◆ **Exercise requirements**
Reproduce each of the items below word for word, and leave the pictures out of your copy.

◆ **Dataset entries**
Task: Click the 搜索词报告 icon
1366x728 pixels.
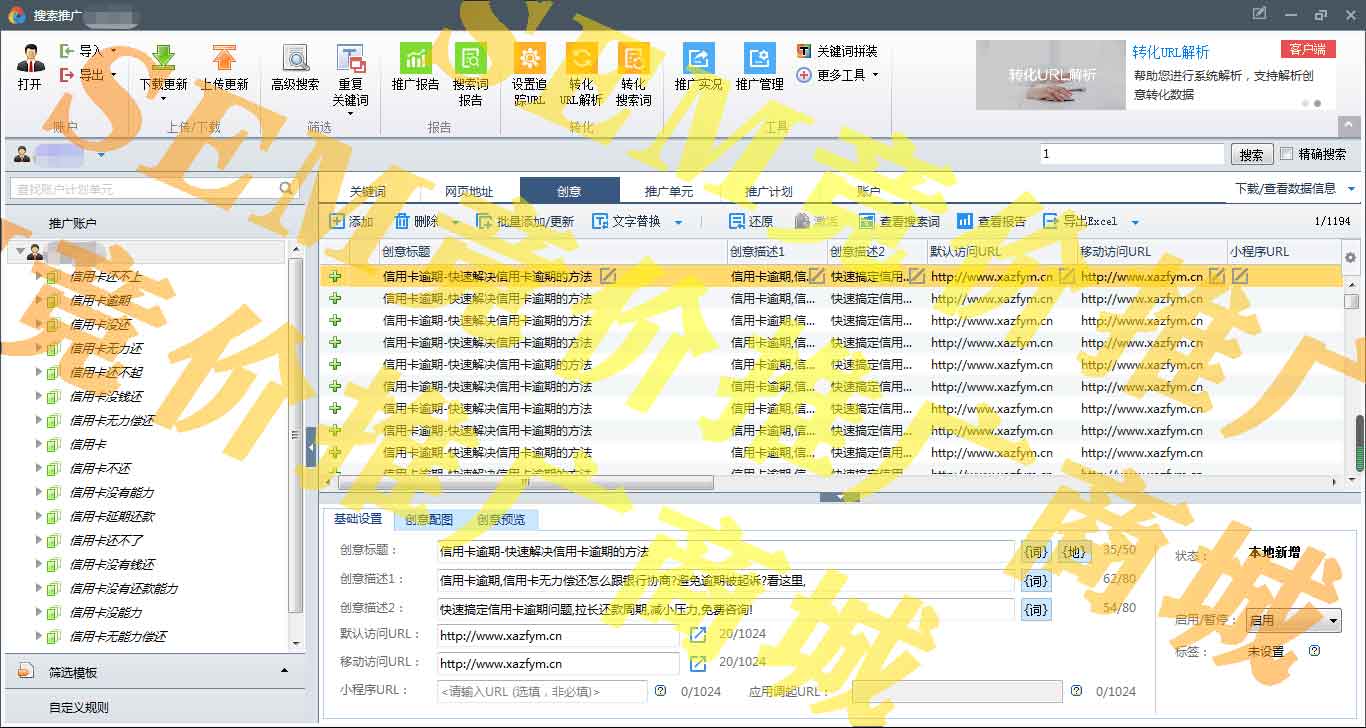Action: (x=470, y=59)
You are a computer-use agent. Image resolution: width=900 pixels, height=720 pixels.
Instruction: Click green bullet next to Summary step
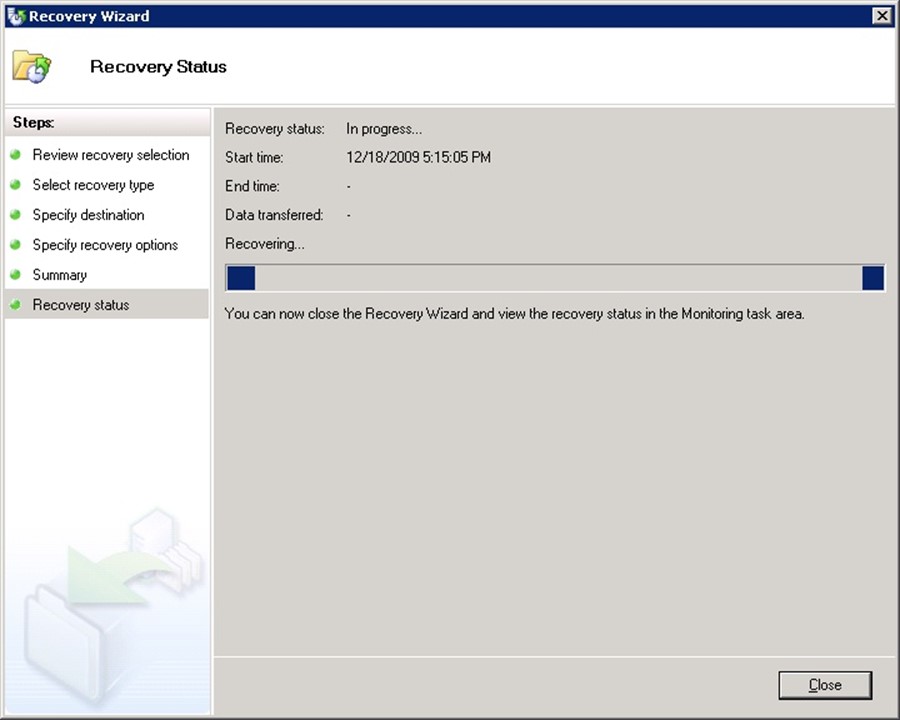pos(16,275)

◆ **Answer for this exercise**
Task: Click the 搜索词报告 icon
1366x728 pixels.
Action: (x=470, y=59)
You are a computer-use agent. Image resolution: width=900 pixels, height=720 pixels.
Instruction: Click green bullet next to Summary step
pos(16,275)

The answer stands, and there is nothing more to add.